**What you are asked to do**
Below are entries; copy exactly the lines from the one with "Task: Open the comments speech-bubble icon" through the one with "This screenshot has height=942, width=800.", both included, and leave out the rest.

**Source records**
------------------------------------------------------------
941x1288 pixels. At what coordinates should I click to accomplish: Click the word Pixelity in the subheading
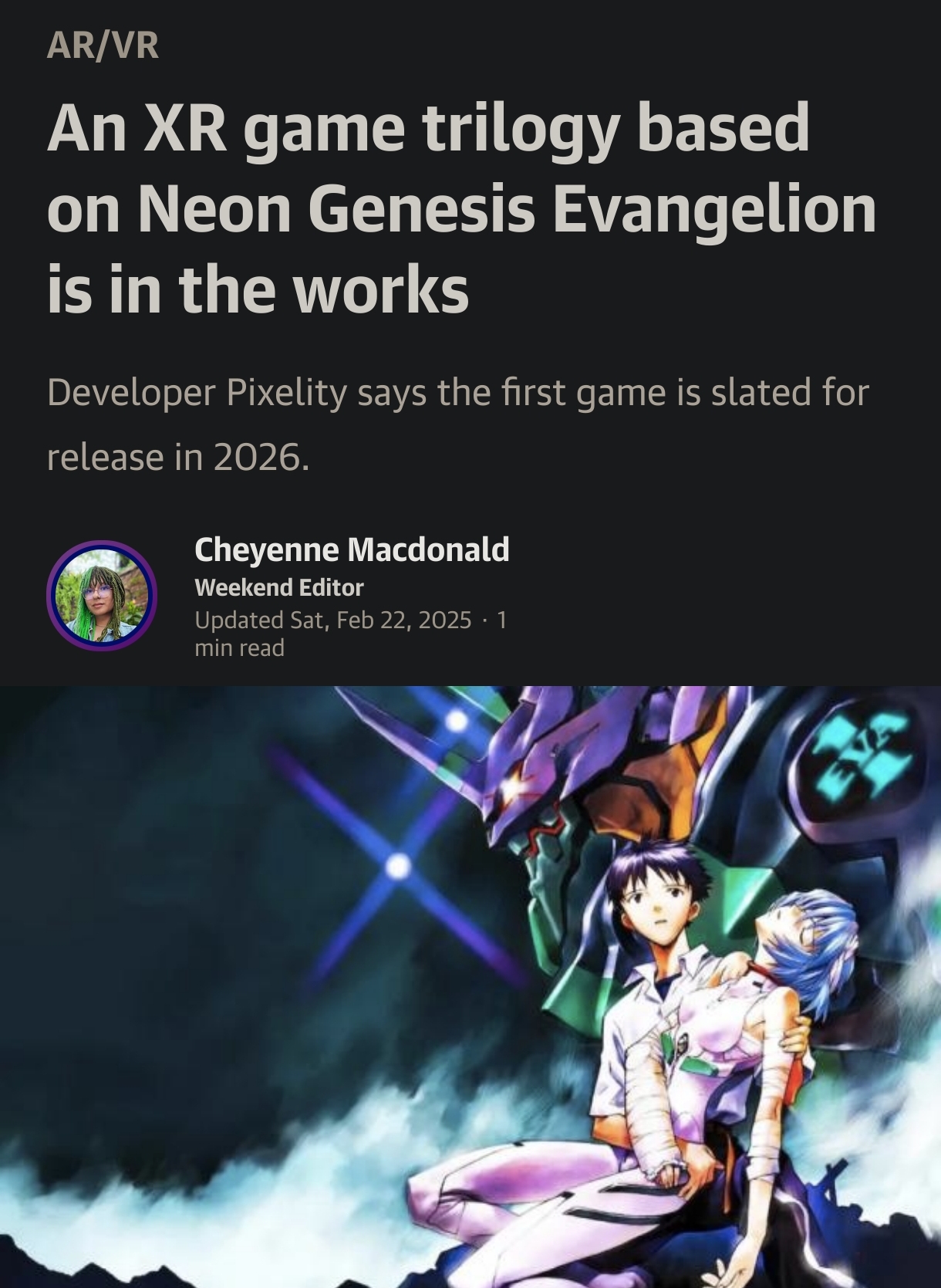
------------------------------------------------------------
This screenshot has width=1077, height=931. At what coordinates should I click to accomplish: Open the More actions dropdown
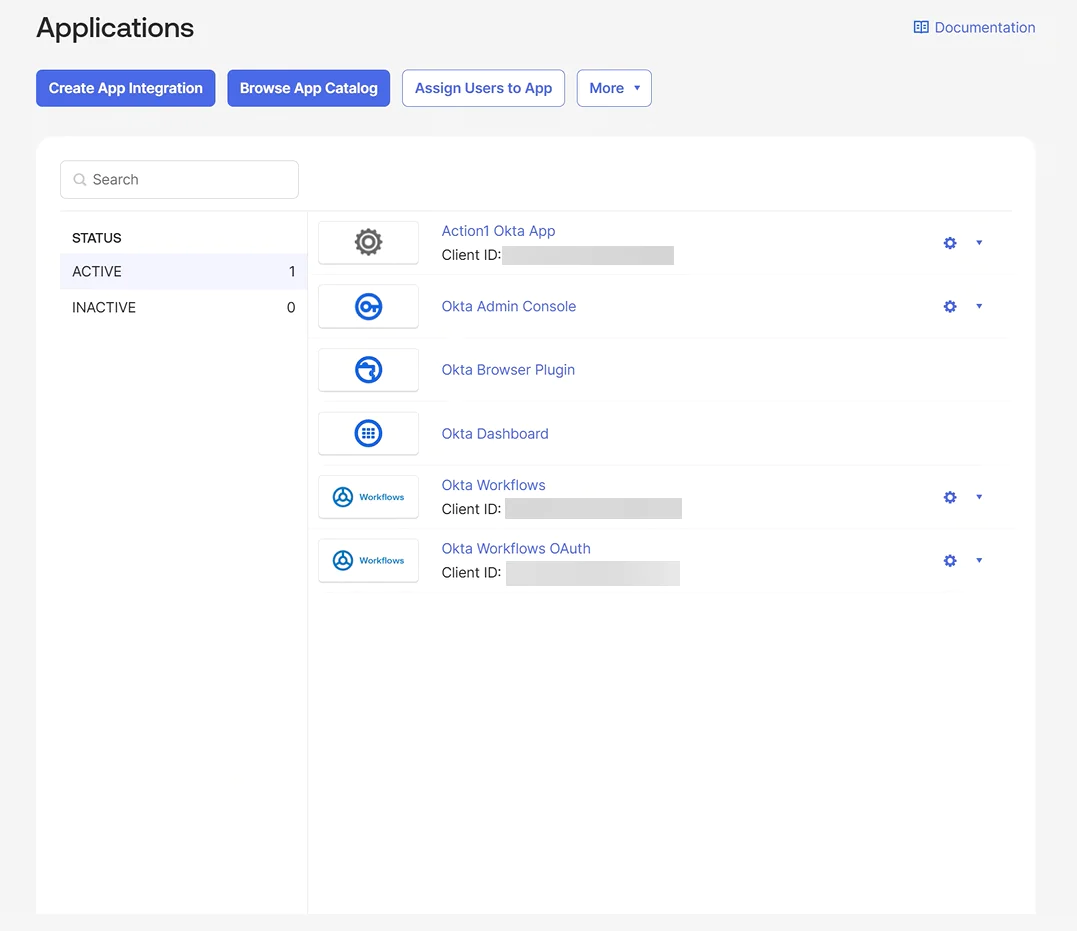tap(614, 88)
------------------------------------------------------------
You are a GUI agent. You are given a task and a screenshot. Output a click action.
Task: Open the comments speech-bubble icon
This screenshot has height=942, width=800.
------------------------------------------------------------
**Exercise response**
Task: Open the comments speech-bubble icon
This screenshot has height=942, width=800.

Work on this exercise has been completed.